A former Ameriprise Financial broker in Los Angeles was ordered to pay the firm $675,000 to cover the costs of a settlement that the firm made with a former client, according to an arbitration award published by the Financial Industry Regulatory Authority on Friday.

The three-person panel held the former broker, Li-Lin Hsu, ultimately liable after Ameriprise claimed that it should be indemnified for the client’s damage claim, according to the decision.

The client, Wan Yu Luo, sued Ameriprise in September 2015 for $805,000 claiming it was negligent in its supervision of Hsu. Luo claimed Ameriprise assigned Hsu as her financial advisor and also failed to notify her after it had suspended Hsu for violation of company policy and regulations, according to the award.

Ameriprise, however, denied the allegations and filed a “third party claim” against Hsu. The firm sought “equitable indemnity and implied indemnity” on the grounds that Hsu “concealed her actions” so Ameriprise “could not have reasonably discovered them,” according to a summary provided in the award.

The firm decided in March to settle with Luo in March for $675,000, according to a record of the case on Hsu’s BrokerCheck. Luo dismissed her claim at that time, but the firm continued to press the third-party claim against Hsu.

“We are pleased by the FINRA decision to hold Hsu accountable for her actions,” a spokeswoman for Ameriprise wrote in an emailed statement.

Hsu represented herself in the arbitration and did not show up to the hearing, according to the award. She did not return a message requesting comment.

A lawyer for Luo, Spencer Davidson, did not return a call for comment.

Ameriprise suspended Hsu on March 9 and later fired her on March 27 for violations of company policy, including “maintaining a beneficiary relationship with a client, complaint handling, commingle funds and conducting business with a former client,” according to BrokerCheck.

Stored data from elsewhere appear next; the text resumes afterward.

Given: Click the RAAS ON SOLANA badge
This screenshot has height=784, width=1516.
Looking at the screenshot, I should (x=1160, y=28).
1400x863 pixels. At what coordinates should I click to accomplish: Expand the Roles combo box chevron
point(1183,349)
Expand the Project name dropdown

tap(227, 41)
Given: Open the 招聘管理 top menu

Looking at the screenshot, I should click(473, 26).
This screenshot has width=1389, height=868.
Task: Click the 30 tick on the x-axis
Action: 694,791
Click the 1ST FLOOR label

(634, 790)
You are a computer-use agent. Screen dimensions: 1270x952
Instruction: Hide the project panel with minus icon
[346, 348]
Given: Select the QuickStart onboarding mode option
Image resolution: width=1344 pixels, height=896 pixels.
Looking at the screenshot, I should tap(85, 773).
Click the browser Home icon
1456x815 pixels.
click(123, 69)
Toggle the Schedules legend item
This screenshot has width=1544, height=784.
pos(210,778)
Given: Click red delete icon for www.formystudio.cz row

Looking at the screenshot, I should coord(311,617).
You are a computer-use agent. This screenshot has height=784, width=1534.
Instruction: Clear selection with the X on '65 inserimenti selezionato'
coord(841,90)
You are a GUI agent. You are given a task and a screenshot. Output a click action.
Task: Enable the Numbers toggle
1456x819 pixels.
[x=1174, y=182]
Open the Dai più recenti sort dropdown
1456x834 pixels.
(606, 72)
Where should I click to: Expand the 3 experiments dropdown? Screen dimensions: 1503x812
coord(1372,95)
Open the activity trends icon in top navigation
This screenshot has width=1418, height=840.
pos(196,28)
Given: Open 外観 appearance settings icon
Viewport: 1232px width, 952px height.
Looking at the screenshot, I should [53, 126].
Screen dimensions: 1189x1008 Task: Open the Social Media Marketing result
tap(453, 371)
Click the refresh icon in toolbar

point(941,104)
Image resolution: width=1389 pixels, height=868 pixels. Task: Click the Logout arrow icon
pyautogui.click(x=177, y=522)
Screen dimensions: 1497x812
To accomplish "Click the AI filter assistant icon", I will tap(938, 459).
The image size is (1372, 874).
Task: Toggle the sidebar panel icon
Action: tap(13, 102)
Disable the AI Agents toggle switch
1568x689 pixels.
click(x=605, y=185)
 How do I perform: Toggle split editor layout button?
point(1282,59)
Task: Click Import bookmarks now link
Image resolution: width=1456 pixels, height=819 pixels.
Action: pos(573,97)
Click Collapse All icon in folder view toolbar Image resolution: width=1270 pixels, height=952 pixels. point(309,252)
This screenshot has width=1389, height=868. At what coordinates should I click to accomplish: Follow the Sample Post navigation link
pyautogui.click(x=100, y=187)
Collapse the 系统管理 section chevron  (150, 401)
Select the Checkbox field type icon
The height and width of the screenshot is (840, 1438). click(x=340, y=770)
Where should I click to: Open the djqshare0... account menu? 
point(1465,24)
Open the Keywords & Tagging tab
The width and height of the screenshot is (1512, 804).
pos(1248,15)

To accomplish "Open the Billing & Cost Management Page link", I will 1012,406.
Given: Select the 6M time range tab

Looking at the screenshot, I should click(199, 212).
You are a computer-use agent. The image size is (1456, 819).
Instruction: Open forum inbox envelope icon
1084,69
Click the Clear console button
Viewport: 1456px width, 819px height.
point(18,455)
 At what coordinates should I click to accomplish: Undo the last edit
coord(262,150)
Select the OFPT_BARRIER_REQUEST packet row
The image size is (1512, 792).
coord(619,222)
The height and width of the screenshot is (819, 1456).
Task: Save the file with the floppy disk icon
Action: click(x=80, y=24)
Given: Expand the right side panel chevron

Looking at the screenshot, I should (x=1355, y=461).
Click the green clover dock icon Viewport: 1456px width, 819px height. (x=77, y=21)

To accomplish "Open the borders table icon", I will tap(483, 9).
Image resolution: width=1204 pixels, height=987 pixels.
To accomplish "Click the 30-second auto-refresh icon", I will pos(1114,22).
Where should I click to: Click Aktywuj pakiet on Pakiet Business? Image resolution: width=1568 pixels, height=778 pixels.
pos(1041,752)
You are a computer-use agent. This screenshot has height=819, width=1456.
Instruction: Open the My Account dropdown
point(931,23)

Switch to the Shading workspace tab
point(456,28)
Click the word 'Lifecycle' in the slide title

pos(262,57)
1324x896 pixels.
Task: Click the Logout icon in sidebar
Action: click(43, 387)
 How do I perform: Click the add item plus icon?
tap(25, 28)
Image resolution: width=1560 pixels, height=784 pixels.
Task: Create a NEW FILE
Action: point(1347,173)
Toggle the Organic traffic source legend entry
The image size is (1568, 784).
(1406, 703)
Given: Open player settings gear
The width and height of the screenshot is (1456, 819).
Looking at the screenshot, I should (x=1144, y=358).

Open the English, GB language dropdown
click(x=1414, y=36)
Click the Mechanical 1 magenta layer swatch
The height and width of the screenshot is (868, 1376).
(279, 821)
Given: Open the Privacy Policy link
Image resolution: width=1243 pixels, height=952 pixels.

Finra barred Hsu, who spent all of her 9-year career at Ameriprise in February 2016, after she failed to respond to an earlier request for information during a Finra investigation, according to BrokerCheck.

Hsu has two other customer complaints listed on her BrokerCheck report. One was dismissed, and another from January 2017 is pending. The clients in that case are seeking $1 million for allegations that Hsu advised them to “purchase a failing and unprofitable business for her personal gain.” They also claim that she illegally borrowed money from them, according to the the report.